The tranquil sheltered waters of the Fleet are protected from the boisterous waters of Lyme Bay by the bulk of the Chesil Beach. Image: Mark Godden/Shutterstock A development of the famous Barnes Wallis ‘bouncing bomb’ was tested repeatedly on the waters of the Fleet behind Chesil Beach. Image: Tim Whaley

J Meade Faulkner’s 1898 novel of smuggling and intrigue is set on Chesil Beach and is perhaps the best story set in that location. It remains a popular text for younger readers through to today. Image: Amazon

area is a well-protected Site of Special Scientific Interest.

The shallow waters are also a safe nursery area for some of our underpressure fish stocks, with baby bass in particular seeing the Fleet as their first home. On the seaward side of the beach there are some choice areas that are rich in fish, but getting afloat through the famous shorebreak would require a very special sort of small fishing boat.

THE LERRET From the 17th century onwards, a specific design of oar powered fishing boat called a Lerret was developed, a 16ft long clinker with a sharp, high sheerline at the bow. So good were the sea-keeping capabilities of the Lerret that back in the early days of the RNLI, the boats were used locally as lifeboats.

These would be busy boats, as Lyme Bay has long been a treacherous stretch of water for boats big and small, as with the prevailing gales blowing in from the Southwest the dangers of becoming embayed, unable to head up to round Portland Bill were very real.

The choices for the crews of these doomed tall ships faced a terrible choice; to either smash into the rocky cliffs of Portland or to get pounded to matchwood on the unforgiving pebbles of the beach. There is little evidence of ships being lured on to the shore, though when a wreck did end up coming ashore, there would be a bounty of flotsam that would spread right along the bank at Chesil.

The long stretch of sheltered water of the Fleet would have other, darker, uses throughout history, as even after the coastal smuggling vanished, come wartime the waters were the testing ground for one of the most iconic of British weapons. None other than Barnes Wallis used the Fleet as the testing ground for his bouncing bomb that went on to cause so much damage to the German Dams in 1943, with an early version of the weapon that looked like an oversized golf ball being tested there.

IN FILM AND BOOK In 1955, when the film of the raid was being made, once again the Fleet would reverberate to the sound of aero engines as some of the dramatic footage was filmed there.

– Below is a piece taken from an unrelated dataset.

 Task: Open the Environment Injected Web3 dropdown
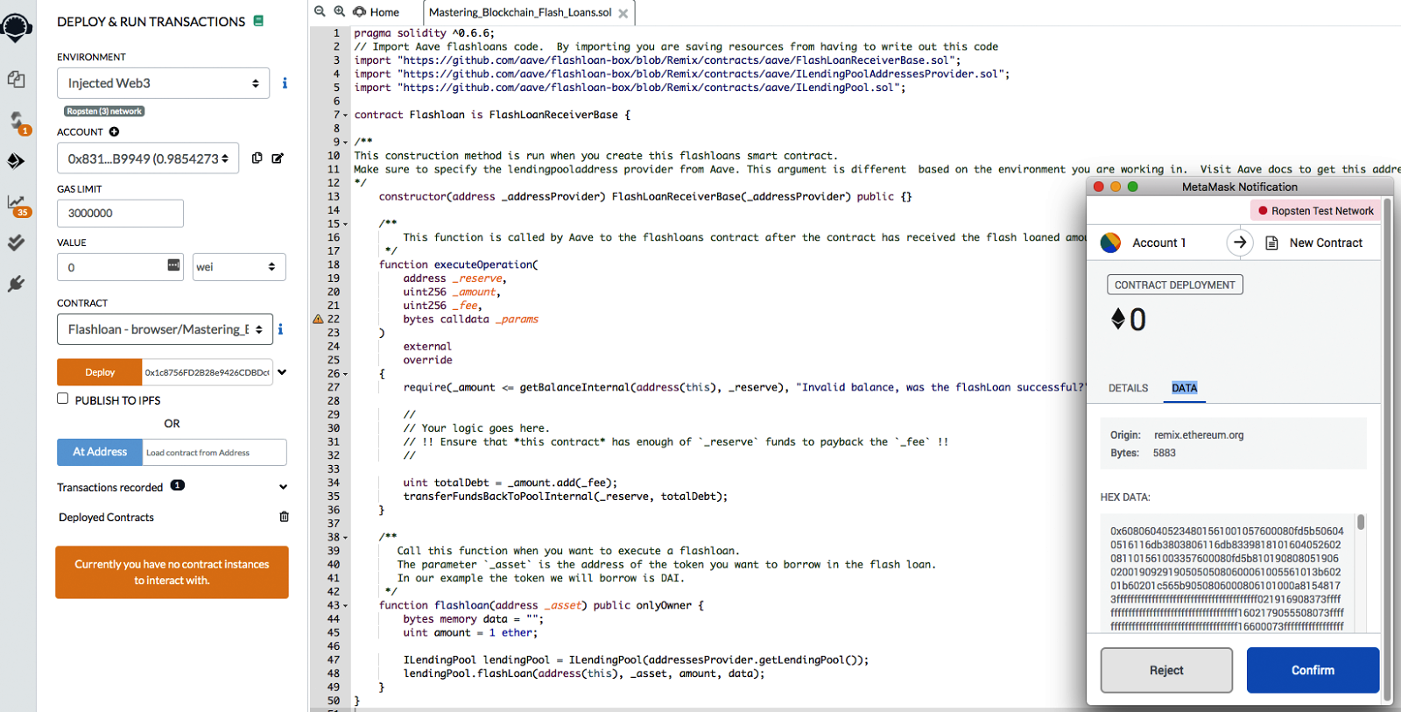click(x=163, y=83)
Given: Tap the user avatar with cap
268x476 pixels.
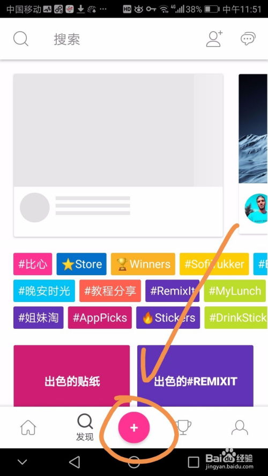Looking at the screenshot, I should pos(256,208).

This was not the only time Chesil Beach and the Fleet would surface in popular culture, as the famous Dorset novelist Thomas Hardy used a little artistic licence to rename the Bank ‘Deadman’s Bay’, whilst in more recent times Ian McEwan got a Booker Prize nomination for his 2007 personal and intimate drama, On Chesil Beach.

The defining novel of the area, however, has to be the 1898 tale of smuggling, shipwreck, lost treasure and love in J. Meade Falkner’s Moonfleet. Falkner tells an illustrating story of what life would have been like in a small coastal community in the mid-18th century, with the perils of eking out an existence in the face of weather, the hardships of life and with the added complication of the growing social divide. In his book Portland Bill is known as the ‘snout’, as when seen from the west the southerly slope to the Island looks remarkably like the snout of a basking alligator.

The Isle of Wight, Carisbrooke and the old stone quarries on Portland all play their part in the story, as does the fearsome roar the undertow makes in a storm as it drags the pebbles off the beach with each receding wave, a noise that as Falkner recounts can be heard at Dorchester, which is eight miles inland.

As the risk of ever more severe storms increases due to climate change, the very future of Chesil Beach could now be in some doubt. During the Great Storm of 1824, the hurricane force winds created such a storm surge that the waves were breaking right across the top of the beach, washing away much of the villages of East and West Fleet, but the fear now is that with ever rising sea levels, in time the beach itself could be swept away.

Hopefully this will not happen for many aeons to come, for Chesil Beach and the Fleet are such a part of Lyme Bay and long may they remain so!